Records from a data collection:
(begin)

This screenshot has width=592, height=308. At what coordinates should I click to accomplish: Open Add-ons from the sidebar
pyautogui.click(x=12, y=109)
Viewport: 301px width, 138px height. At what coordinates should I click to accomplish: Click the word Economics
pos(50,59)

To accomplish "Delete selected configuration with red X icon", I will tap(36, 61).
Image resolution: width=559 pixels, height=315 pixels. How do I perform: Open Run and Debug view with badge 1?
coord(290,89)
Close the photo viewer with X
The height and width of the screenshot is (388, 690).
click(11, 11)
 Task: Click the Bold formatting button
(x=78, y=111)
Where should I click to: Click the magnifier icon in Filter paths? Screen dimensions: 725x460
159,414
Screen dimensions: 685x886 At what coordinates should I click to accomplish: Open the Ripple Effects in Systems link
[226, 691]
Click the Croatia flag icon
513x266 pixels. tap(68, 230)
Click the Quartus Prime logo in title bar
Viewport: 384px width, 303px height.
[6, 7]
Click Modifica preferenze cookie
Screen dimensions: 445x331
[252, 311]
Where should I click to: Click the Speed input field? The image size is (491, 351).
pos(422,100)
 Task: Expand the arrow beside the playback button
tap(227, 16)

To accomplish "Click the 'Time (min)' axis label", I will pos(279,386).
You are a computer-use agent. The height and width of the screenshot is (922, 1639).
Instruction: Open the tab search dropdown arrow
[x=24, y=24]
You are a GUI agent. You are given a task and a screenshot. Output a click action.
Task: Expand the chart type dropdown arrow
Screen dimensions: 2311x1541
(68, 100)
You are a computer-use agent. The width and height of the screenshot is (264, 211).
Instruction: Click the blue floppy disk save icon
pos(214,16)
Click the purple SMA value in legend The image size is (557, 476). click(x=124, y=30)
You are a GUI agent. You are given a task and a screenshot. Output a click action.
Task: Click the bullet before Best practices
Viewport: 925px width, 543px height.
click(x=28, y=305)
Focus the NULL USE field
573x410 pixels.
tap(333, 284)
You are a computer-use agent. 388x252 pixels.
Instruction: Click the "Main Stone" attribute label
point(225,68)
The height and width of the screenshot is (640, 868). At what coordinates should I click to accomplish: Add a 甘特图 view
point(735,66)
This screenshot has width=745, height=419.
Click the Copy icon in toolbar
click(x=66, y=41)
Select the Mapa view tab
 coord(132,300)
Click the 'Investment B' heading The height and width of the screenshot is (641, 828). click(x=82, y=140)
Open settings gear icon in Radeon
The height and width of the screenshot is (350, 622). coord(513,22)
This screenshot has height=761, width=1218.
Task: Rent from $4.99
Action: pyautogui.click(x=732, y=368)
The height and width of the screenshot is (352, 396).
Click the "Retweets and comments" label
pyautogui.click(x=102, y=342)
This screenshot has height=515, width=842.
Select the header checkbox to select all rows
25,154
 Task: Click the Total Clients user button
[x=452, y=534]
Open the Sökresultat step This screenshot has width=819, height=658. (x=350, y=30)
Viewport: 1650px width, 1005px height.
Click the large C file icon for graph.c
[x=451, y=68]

(end)

* EXERCISE DETAILS:
Copy these lines word for word, from the first line to the last.

* TASK SOLUTION:
This screenshot has width=592, height=308. At what coordinates should I click to accomplish: Open Add-ons from the sidebar
pyautogui.click(x=12, y=109)
Viewport: 301px width, 138px height. At what coordinates should I click to accomplish: Click the word Economics
pos(50,59)

To accomplish "Delete selected configuration with red X icon", I will tap(36, 61).
Image resolution: width=559 pixels, height=315 pixels. How do I perform: Open Run and Debug view with badge 1?
coord(290,89)
Close the photo viewer with X
The height and width of the screenshot is (388, 690).
click(11, 11)
 Task: Click the Bold formatting button
(x=78, y=111)
Where should I click to: Click the magnifier icon in Filter paths? Screen dimensions: 725x460
159,414
Screen dimensions: 685x886 At what coordinates should I click to accomplish: Open the Ripple Effects in Systems link
[226, 691]
Click the Croatia flag icon
513x266 pixels. tap(68, 230)
Click the Quartus Prime logo in title bar
Viewport: 384px width, 303px height.
[6, 7]
Click Modifica preferenze cookie
Screen dimensions: 445x331
[252, 311]
Where should I click to: Click the Speed input field? The image size is (491, 351).
pos(422,100)
 Task: Expand the arrow beside the playback button
tap(227, 16)

To accomplish "Click the 'Time (min)' axis label", I will pos(279,386).
You are a computer-use agent. The height and width of the screenshot is (922, 1639).
Instruction: Open the tab search dropdown arrow
[x=24, y=24]
You are a GUI agent. You are given a task and a screenshot. Output a click action.
Task: Expand the chart type dropdown arrow
Screen dimensions: 2311x1541
(68, 100)
You are a computer-use agent. The width and height of the screenshot is (264, 211).
Instruction: Click the blue floppy disk save icon
pos(214,16)
Click the purple SMA value in legend The image size is (557, 476). click(x=124, y=30)
You are a GUI agent. You are given a task and a screenshot. Output a click action.
Task: Click the bullet before Best practices
Viewport: 925px width, 543px height.
click(x=28, y=305)
Focus the NULL USE field
573x410 pixels.
tap(333, 284)
You are a computer-use agent. 388x252 pixels.
Instruction: Click the "Main Stone" attribute label
point(225,68)
The height and width of the screenshot is (640, 868). At what coordinates should I click to accomplish: Add a 甘特图 view
point(735,66)
This screenshot has width=745, height=419.
Click the Copy icon in toolbar
click(x=66, y=41)
Select the Mapa view tab
 coord(132,300)
Click the 'Investment B' heading The height and width of the screenshot is (641, 828). click(x=82, y=140)
Open settings gear icon in Radeon
The height and width of the screenshot is (350, 622). coord(513,22)
This screenshot has height=761, width=1218.
Task: Rent from $4.99
Action: pyautogui.click(x=732, y=368)
The height and width of the screenshot is (352, 396).
Click the "Retweets and comments" label
pyautogui.click(x=102, y=342)
This screenshot has height=515, width=842.
Select the header checkbox to select all rows
25,154
 Task: Click the Total Clients user button
[x=452, y=534]
Open the Sökresultat step This screenshot has width=819, height=658. (x=350, y=30)
Viewport: 1650px width, 1005px height.
Click the large C file icon for graph.c
[x=451, y=68]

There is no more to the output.